Un jour, quelqu’un d’heureux m’a fait part de son bonheur et de la façon dont il l’avait trouvé, fier d’avoir décidé du chemin, pas imposé ni dicté par qui ou quoi que ce soit. Ce n’était pas dans une boîte de Cracker Jack ni dans une botte de foin, pas plus que dans une bouteille de Grand Marnier... C’était juste un moment. À raconter son histoire. Un moment qui a changé le cours de mon destin à l’époque, chaotique, en un plus doux, plus lumineux.

Le bonheur, ça ne vend peut-être pas. Mais ça paye en maudit, l’instant qui fait la différence dans la vie d’un autre. Ce moment précieux qui trace le chemin de l’avenir pour celui qui marche dans le noir de son propre sabotage, isolé et malheureux... jusqu’à aujourd’hui.

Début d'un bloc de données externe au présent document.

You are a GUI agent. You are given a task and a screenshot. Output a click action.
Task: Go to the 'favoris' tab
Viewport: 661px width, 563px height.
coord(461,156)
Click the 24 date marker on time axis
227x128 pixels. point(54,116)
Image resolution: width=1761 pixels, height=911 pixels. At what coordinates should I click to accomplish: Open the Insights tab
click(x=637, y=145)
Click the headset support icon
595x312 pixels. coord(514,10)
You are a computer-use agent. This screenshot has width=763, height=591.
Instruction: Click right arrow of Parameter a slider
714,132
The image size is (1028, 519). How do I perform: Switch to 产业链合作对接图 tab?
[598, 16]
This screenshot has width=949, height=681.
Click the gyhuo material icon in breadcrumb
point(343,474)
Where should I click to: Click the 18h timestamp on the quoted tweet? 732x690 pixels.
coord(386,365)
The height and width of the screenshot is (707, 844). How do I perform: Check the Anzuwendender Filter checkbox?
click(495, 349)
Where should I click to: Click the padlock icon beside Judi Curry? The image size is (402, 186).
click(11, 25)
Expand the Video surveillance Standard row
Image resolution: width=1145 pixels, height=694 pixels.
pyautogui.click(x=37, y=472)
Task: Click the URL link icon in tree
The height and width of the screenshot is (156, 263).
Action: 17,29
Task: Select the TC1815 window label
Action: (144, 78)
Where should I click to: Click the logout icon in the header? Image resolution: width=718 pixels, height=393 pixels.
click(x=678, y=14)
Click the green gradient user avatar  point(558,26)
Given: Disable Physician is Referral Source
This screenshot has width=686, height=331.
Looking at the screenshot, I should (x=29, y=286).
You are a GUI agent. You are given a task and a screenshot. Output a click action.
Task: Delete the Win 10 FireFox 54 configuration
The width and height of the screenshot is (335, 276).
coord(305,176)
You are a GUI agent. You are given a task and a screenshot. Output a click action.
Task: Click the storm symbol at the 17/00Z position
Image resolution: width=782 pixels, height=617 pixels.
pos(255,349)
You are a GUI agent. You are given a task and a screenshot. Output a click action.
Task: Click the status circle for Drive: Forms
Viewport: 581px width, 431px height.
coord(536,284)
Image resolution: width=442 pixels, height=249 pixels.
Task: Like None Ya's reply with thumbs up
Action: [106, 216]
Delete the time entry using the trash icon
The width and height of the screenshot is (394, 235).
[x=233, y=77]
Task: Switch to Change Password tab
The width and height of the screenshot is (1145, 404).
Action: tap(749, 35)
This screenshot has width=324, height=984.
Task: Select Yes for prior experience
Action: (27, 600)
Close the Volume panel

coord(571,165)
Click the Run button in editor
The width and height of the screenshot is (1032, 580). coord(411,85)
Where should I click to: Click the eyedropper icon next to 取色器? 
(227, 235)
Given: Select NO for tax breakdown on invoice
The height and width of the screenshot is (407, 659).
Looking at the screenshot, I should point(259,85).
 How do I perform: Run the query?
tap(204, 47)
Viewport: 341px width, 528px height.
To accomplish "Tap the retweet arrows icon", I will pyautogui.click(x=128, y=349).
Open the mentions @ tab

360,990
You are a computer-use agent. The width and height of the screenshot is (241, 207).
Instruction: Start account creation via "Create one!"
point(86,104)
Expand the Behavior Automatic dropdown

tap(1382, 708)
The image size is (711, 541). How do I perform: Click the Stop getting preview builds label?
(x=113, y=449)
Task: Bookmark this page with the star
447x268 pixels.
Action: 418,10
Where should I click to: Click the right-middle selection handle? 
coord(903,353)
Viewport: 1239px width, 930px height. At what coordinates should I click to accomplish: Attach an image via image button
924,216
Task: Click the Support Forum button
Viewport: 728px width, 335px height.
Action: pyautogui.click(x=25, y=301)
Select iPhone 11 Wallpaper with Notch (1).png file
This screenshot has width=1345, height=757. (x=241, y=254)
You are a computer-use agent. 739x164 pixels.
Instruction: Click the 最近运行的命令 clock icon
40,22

Heureuse. Joyeuse. Libre de choisir. Le bonheur.

Ça sauve des vies, de le raconter. Je vais continuer. Tant que j’aurai ce privilège.

Qui est Éliane Gagnon ?

Née à Montréal en 1985, Éliane Gagnon est actrice.

On l’a vue à la télévision dans Ramdam, dès 2004, puis dans des émissions comme Mémoires vives ou Féminin/féminin.

Au cinéma, elle a tenu des rôles notamment dans Louis Cyr et Jo pour Jonathan.

En 2019, elle a publié le roman biographique Carnets de fuite, dans lequel elle aborde notamment ses problèmes de dépendance et son cheminement vers la sobriété.